| TASK DESCRIPTION |
Identify every line in the records below that contains the word "column", and copy each of those lines.

Saved data entries:

[Start of Attachment]

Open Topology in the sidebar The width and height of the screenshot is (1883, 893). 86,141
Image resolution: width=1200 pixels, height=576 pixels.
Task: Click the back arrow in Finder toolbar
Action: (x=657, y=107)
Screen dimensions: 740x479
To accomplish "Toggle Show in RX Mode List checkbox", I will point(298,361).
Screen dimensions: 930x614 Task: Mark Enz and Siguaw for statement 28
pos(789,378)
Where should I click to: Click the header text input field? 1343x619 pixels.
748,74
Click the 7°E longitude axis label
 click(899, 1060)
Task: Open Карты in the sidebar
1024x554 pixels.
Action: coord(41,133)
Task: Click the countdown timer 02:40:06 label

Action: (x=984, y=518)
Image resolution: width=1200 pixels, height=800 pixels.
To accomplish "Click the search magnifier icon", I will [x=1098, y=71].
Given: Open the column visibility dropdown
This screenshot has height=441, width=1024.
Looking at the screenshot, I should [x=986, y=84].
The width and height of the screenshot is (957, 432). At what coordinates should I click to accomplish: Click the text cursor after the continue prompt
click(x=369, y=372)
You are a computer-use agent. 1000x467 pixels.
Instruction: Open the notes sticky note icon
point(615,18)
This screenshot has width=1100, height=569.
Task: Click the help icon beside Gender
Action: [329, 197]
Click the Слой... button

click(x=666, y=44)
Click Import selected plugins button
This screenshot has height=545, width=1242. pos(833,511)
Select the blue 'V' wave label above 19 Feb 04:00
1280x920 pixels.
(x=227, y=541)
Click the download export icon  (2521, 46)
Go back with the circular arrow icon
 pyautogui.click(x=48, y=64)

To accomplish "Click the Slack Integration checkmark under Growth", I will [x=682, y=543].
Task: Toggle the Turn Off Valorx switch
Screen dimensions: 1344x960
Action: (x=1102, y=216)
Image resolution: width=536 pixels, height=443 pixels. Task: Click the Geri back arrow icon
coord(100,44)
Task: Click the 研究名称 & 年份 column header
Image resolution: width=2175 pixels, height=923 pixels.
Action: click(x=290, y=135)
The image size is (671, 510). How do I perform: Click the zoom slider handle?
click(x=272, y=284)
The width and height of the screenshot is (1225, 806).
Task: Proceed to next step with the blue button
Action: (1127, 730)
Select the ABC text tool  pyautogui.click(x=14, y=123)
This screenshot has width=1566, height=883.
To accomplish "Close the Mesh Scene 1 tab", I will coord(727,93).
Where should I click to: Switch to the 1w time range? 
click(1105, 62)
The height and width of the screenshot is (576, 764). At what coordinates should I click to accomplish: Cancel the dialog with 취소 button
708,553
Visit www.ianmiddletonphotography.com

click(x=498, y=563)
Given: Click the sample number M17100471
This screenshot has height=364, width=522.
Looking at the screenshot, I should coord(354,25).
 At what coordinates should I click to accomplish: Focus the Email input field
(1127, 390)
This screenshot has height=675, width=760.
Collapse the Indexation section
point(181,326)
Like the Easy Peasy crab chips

[End of Attachment]

| EXERCISE RESPONSE |
Given: Open the column visibility dropdown
Task: Click the 研究名称 & 年份 column header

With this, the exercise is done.